Voraussichtlich am 31. August wählt die Jahresversammlung der Juso Schweiz ein neues Gesicht an die Parteispitze, nachdem die amtierende Präsidentin Tamara Funiciello Anfang April ihren Rücktritt angekündigt hatte.
Das Juso-Präsidium ist in den letzten Jahren zu einem Amt mit grosser Aussenwirkung geworden. Die mitgliederstärkste Jungpartei der Schweiz schaffte es, mit eigenen Volksinitiativen (1:12, Nahrungsmittel-Spekulation) sowie einer konfrontativen Politik und medial gekonnt inszenierten Aktionen immer wieder in die Schlagzeilen. Funiciellos Vorgänger Cédric Wermuth (Juso-Präsident zwischen 2008 und 2011) und Fabian Molina (2014-2016) nutzten das Amt als Sprungbrett für ihre politische Karriere und sitzen unterdessen im Nationalrat.
Es erstaunt daher wenig, dass sich die Juso keine Sorgen über mangelndes Interesse an der Funiciello-Nachfolge machen muss. Mindestens fünf Parteimitglieder, die Juso-intern als mögliche Anwärter gehandelt werden, ziehen eine Kandidatur in Erwägung.
Zum Anforderungskatalog für das Präsidium gehören für den früheren Juso-Chef Fabian Molina neben inhatlicher Sattelfestigkeit «grosses Kommunikationstalent, Mut und die Fähigkeit, Gegenwind aushalten zu können», wie er im Gespräch mit watson sagt. Es sei ein Amt «mit grosser Bedeutung für die politische Linke in der ganzen Schweiz», sagt Molina. Damit verbunden sei nicht nur die Führung der grössten und aktivsten Jungpartei des Landes, sondern auch erheblicher Einfluss auf den politischen Kurs der SP. Molina zeigt sich überzeugt davon, dass es innerhalb der Juso genügend geeignete Kandidatinnen und Kandidaten gibt.
Eine, der parteiintern viele das nötige Format zusprechen, ist die 24-jährige Ronja Jansen, Co-Präsidentin der Juso Baselland und Mitglied der nationalen Geschäftsleitung. Bei einem «Arena»-Auftritt im Februar fiel sie mit einer rhetorischen Breitseite gegen SVP-Hardliner Andreas Glarner auf, den sie als «rechten Hetzer» bezeichnete. «Grundsätzlich würde mich das Amt reizen», sagt Jansen zu watson. Sie mache sich derzeit Gedanken über eine Kandidatur und spreche mit ihrem Umfeld darüber. Entscheiden will sie sich in den nächsten Wochen. Das Amt sei eine – auch zeitlich – anspruchsvolle Aufgabe: «Mein Leben würde sich stark verändern», sagt Jansen, die neben ihrem Studium für die Gruppe für eine Schweiz ohne Armee (GSoA) arbeitet.

**Gegebene Daten:**
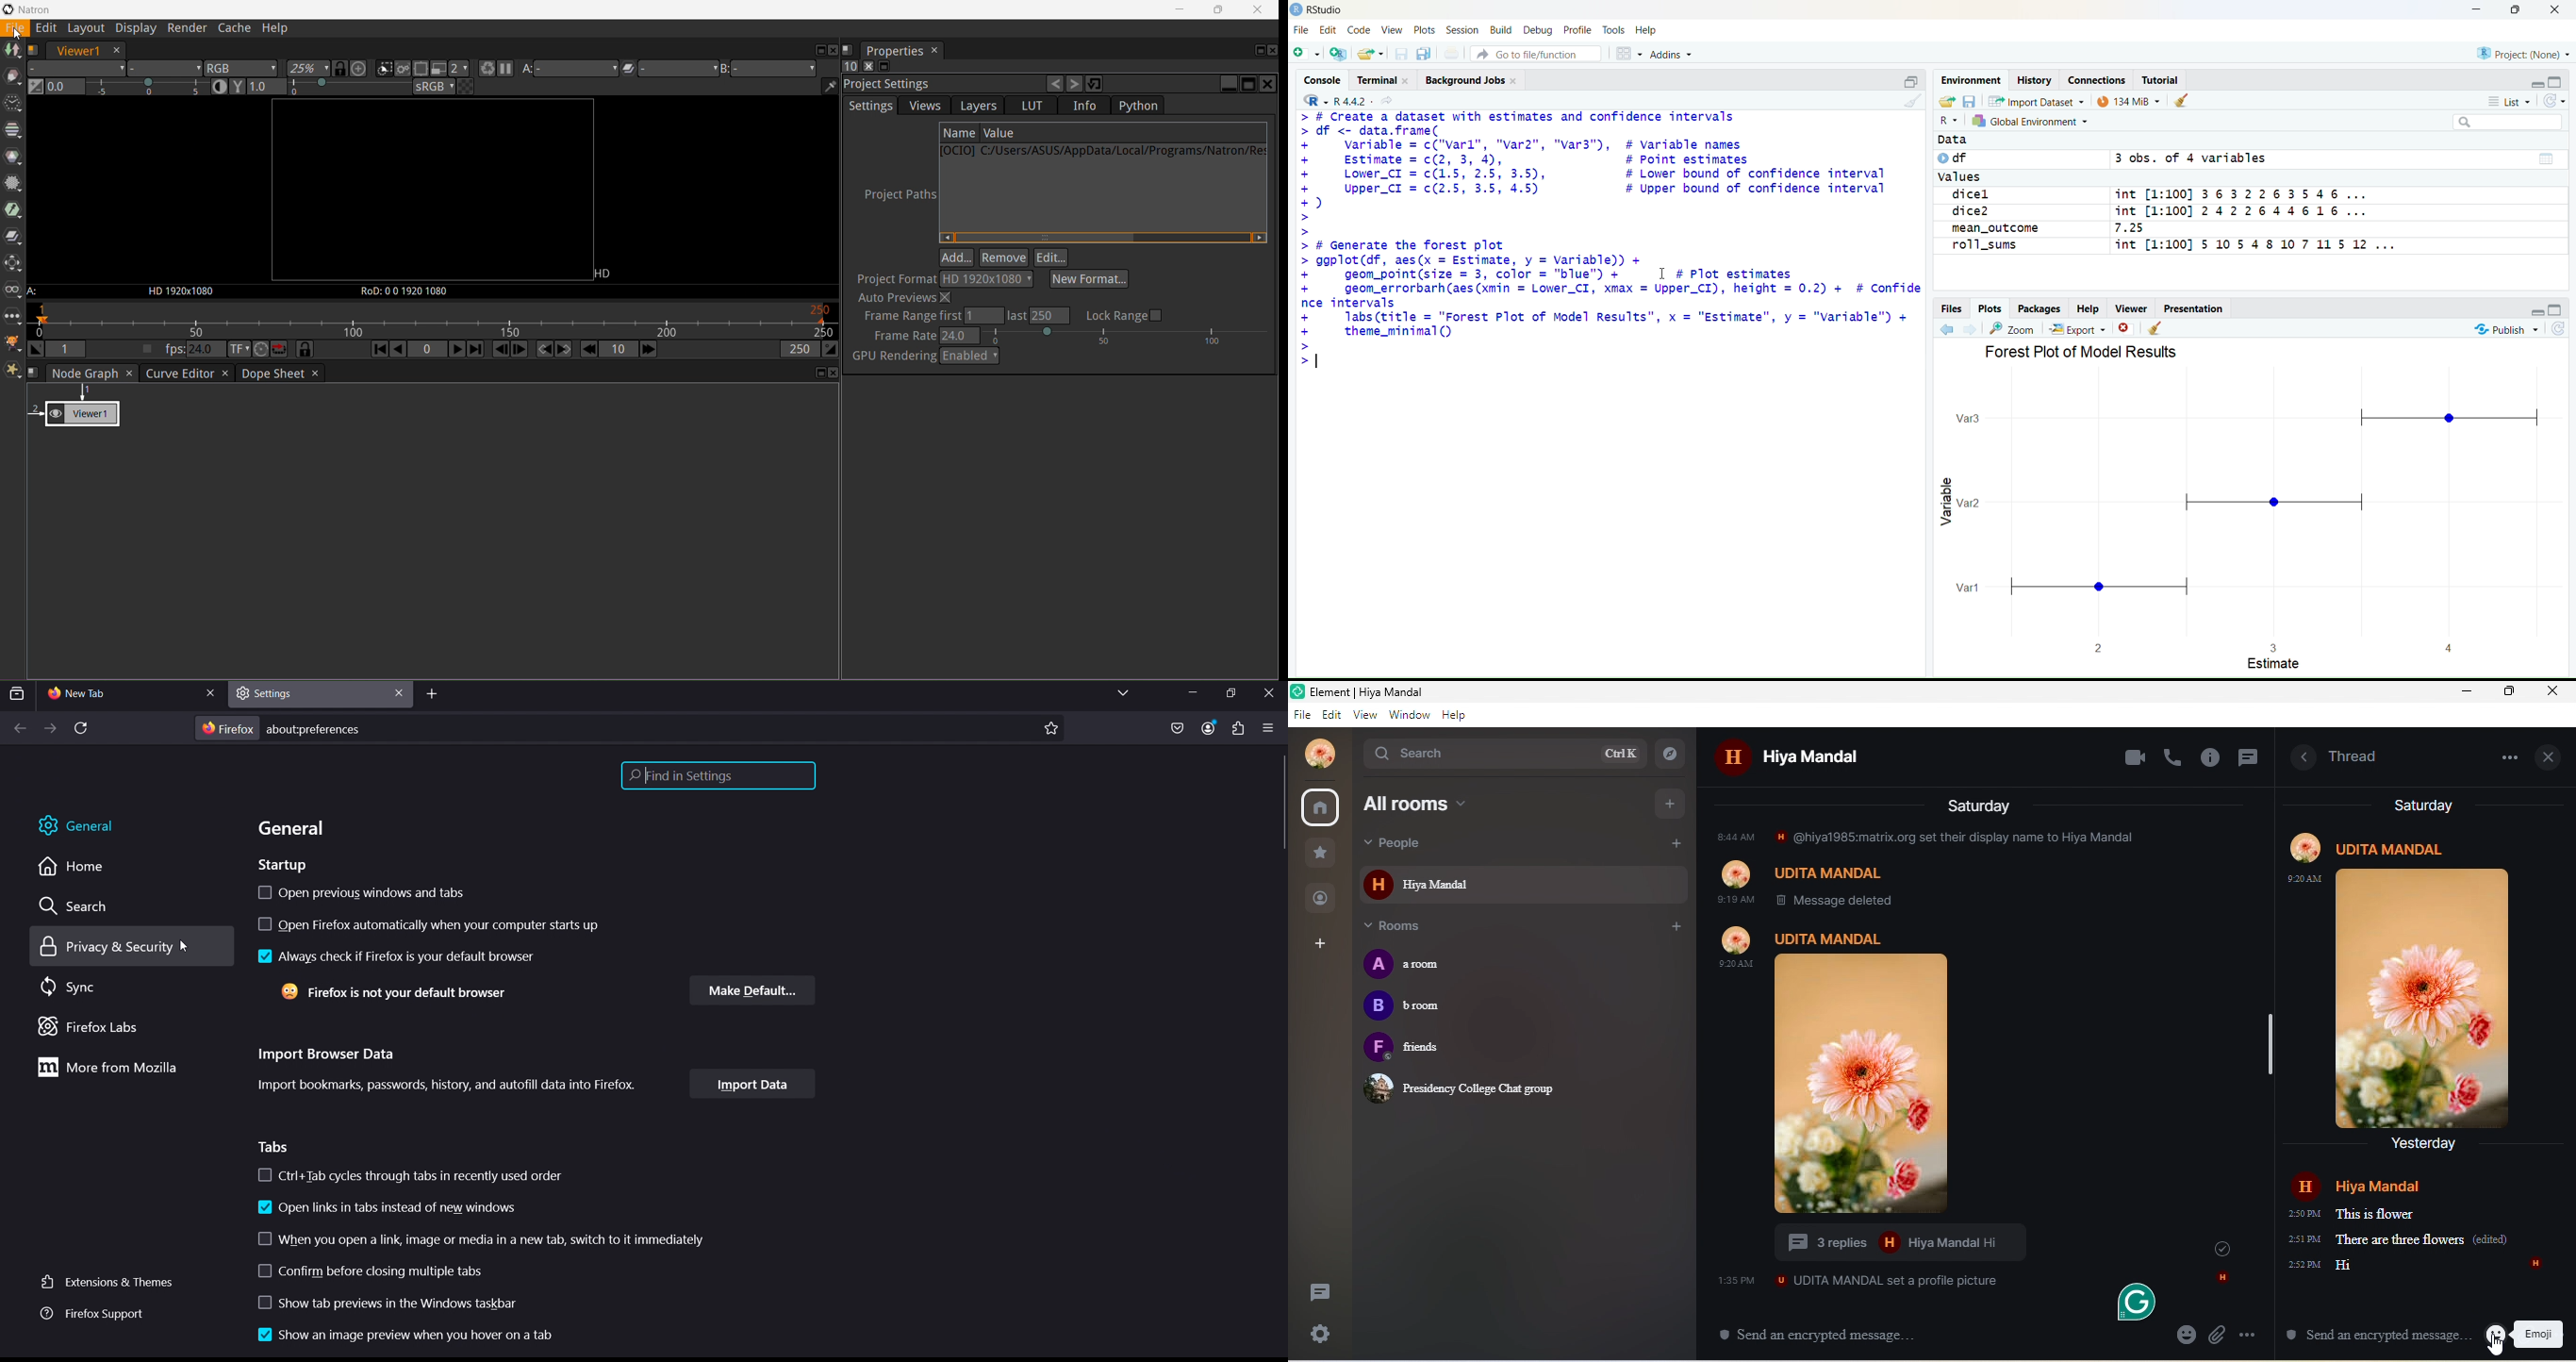 The image size is (2576, 1372). Describe the element at coordinates (2196, 158) in the screenshot. I see `3 obs. of 4 variables` at that location.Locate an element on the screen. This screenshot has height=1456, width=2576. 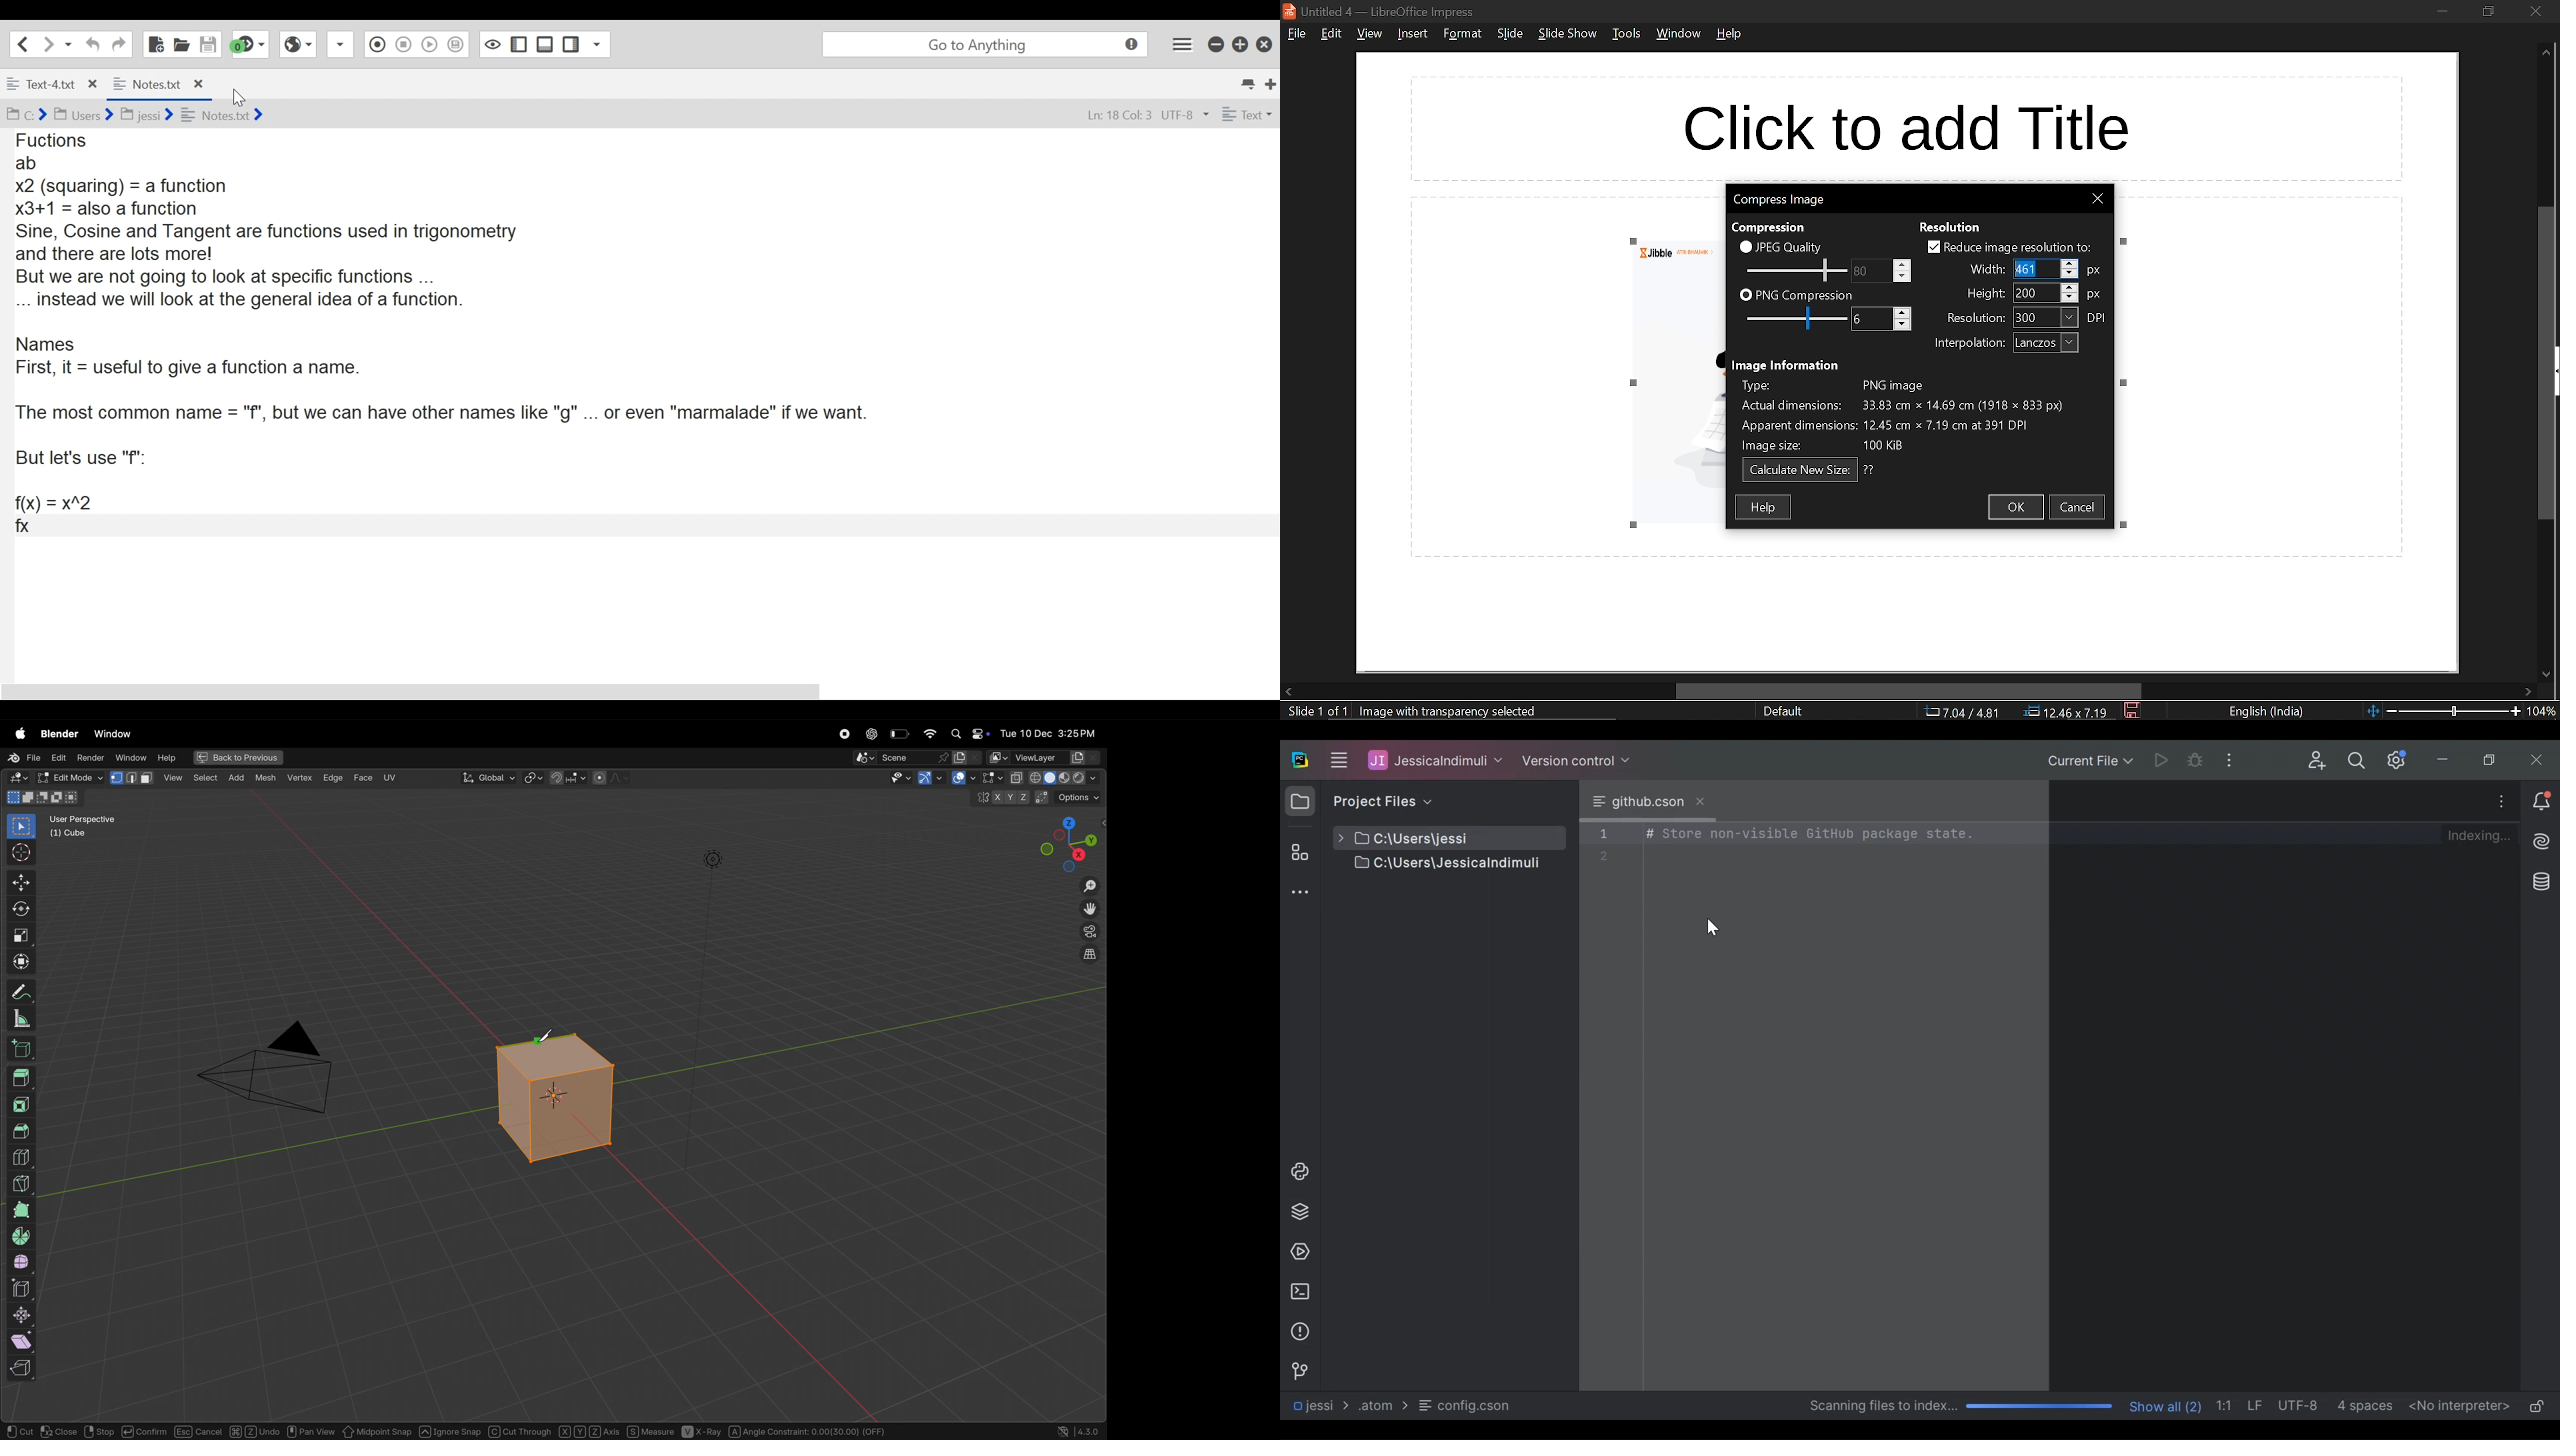
Show Number of Files is located at coordinates (2167, 1405).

**Arbeitsaufträge:**
(1) Welche Position hat Ronja Jansen laut dem Artikel über die Nachfolge an der Juso-Spitze in der Juso Baselland inne?
(2) Führe den Artikel über die Nachfolge an der Juso-Spitze weiter.

**Lösungen im Einzelnen:**
(1) Sie ist Co-Präsidentin der Juso Baselland.

(2)
Ebenfalls häufig fällt der Name von Mia Jenni (24), die bis vor kurzem die Aargauer Juso-Sektion präsidierte und im Herbst für den Nationalrat kandidiert. Sie überlegt sich ebenfalls eine Kandidatur. Das Amt sei eine «riesige Verantwortung» und bringe einem in eine sehr exponierte Position, sagt Jenni. Daneben stellten sich auch ganz pragmatische Fragen: «Ich stehe kurz vor meinem Studiumsabschluss. Als Juso-Präsidentin würde sich das nach hinten verschieben.»
Auch die Zürcher Kantonsrätin Hannah Pfalzgraf (22) zeigt sich auf Anfrage am Amt interessiert: «Ich überlege mir eine Kandidatur und will mich bis Mitte Mai entscheiden». Auch für sie stehe die Frage der Vereinbarkeit mit anderen Verpflichtungen im Vordergrund: «Das Präsidium liesse sich nicht mit dem Kantonsratsamt und meinem Studium vereinbaren. Letzeres müsste ich pausieren.»
Ebenfalls aus dem Kanton Zürich kommt die 21-jährige Nadia Kuhn, Co-Präsidentin der Juso-Kantonalsektion: «Auch ich prüfe momentan eine Kandidatur». Bei dieser Überlegung spielten viele Faktoren eine Rolle, sagt Kuhn, die im Sommer die Matura macht. Sie sieht das Amt als «riesige Chance», für ihre politischen Werte einzustehen. Sie engagiere sich schon länger in der Umweltpolitik und würde im Falle einer erfolgreichen Kandidatur versuchen, das Profil der Juso in diesem Bereich noch zu schärfen.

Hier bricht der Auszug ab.